Time once again to catch up
on our rock 'n' roll reading, with a look at some of the best recently
published music books.
If much of rock 'n' roll is ephemeral--it's here today and gone
tomorrow--what does that say about rock writing?
Rock journalism and criticism first became serious pursuits in the late
'60s, but with the exception of a handful of the greats who've been
anthologized (among them, Nick Tosches, Richard Meltzer and Lester Bangs),
much of the best music writing from years past has been lost to the ages.
Few libraries maintain a good archive of underground or left-of-center music
publications, and very little of this material is available online.
Rock's Backpages (www.rocksbackpages.com) is a British Web site
that was established a few years ago to archive previously published work by
a couple of dozen well-known critics and journalists for the benefit of fans
and researchers (who may access this material for a subscription fee of $4 a
month).

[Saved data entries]
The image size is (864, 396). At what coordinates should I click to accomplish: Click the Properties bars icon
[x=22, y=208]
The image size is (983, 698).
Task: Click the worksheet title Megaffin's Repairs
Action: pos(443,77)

> WHAT YOU NEED TO DO:
1/ Translate this sentence from the passage on rock writing into Spanish: "Few libraries maintain a good archive of underground or left-of-center music publications, and very little of this material is available online."
2/ Write the next part of the passage on rock writing, picking up after its final sentence.

> WRITTEN ANSWERS:
1/ Pocas bibliotecas mantienen un buen archivo de publicaciones musicales underground o alejadas de la corriente dominante, y muy poco de este material está disponible en línea.

2/
Now writer and editor Barney Hoskyns (a driving force behind the site)
has compiled an anthology of the site's strongest material in The Sound
and the Fury: A Rock's Backpages Reader (Bloomsbury, $14.95).
Like Da Capo's annual collections of the best rock writing, the book is
an uneven read, with little thematic connection and with wildly varying
quality. But it does contain a handful of classic pieces, including novelist
and critic Nick Hornby celebrating Swedish popsters ABBA,
critic-turned-guitarist Lenny Kaye lauding Grand Funk Railroad, British
critic Mick Farren trying to make sense of Nashville and Jon Savage mulling
the sad career of Kurt Cobain.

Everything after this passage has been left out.